**EXERCISE DIRECTIONS**
Pull every "height" line out of the data below.

**RECORDS SUPPLIED**
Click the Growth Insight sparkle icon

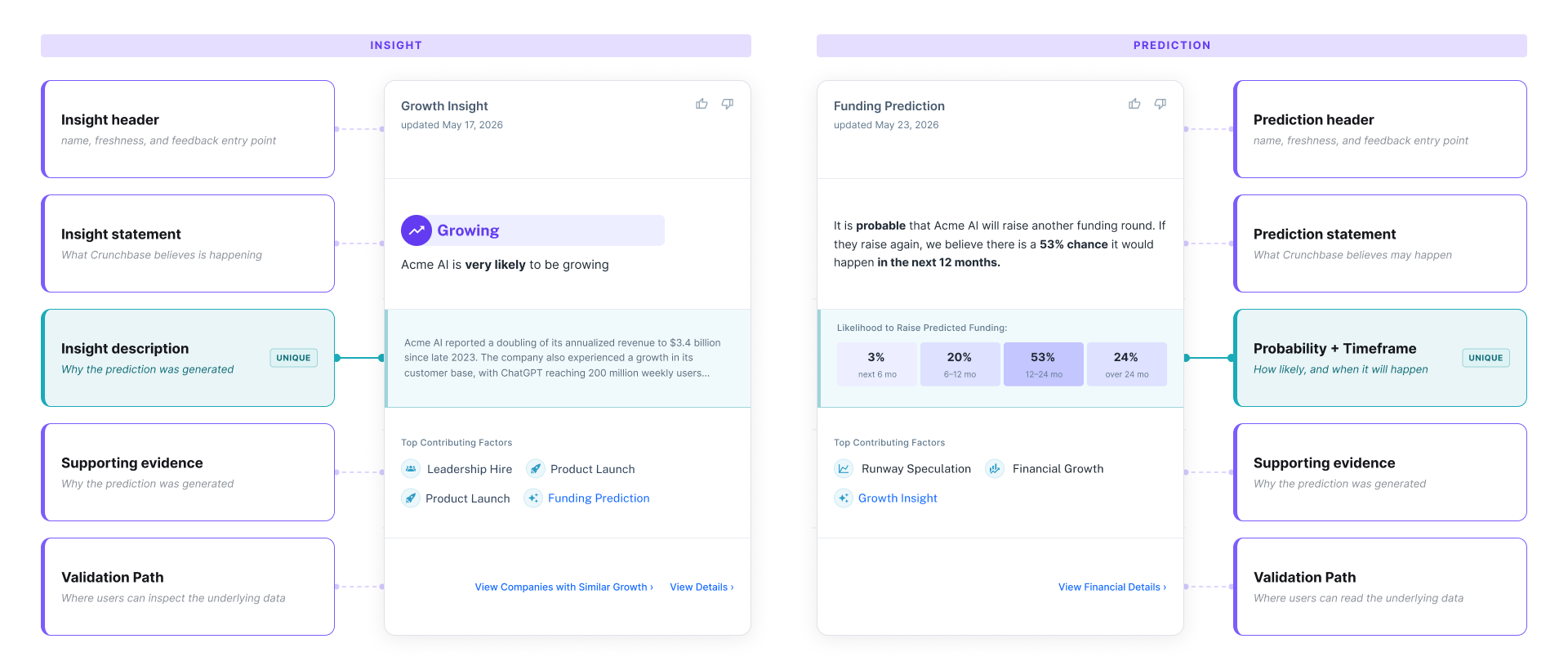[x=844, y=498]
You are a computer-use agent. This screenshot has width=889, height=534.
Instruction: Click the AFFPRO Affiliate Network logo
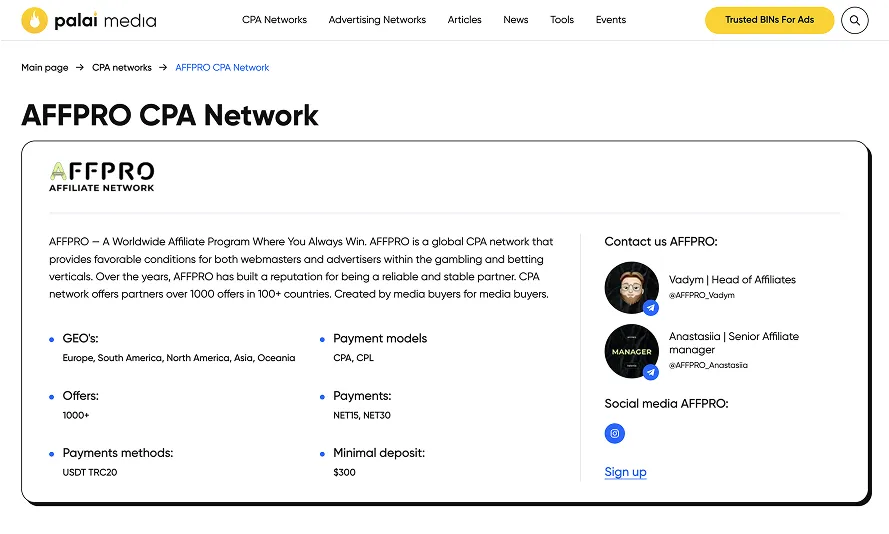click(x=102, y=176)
==
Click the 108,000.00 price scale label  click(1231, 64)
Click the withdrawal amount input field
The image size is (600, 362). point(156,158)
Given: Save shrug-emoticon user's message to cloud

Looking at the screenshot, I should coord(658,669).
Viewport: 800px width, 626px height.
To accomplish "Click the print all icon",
==
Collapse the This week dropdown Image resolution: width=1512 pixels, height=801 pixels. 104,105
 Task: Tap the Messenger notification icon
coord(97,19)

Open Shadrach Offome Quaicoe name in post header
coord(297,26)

**RESPONSE BELOW**
You are a computer-use agent. This screenshot has width=889, height=534.
Viewport: 800px width, 626px height.
Collapse the This week dropdown Image resolution: width=1512 pixels, height=801 pixels. 104,105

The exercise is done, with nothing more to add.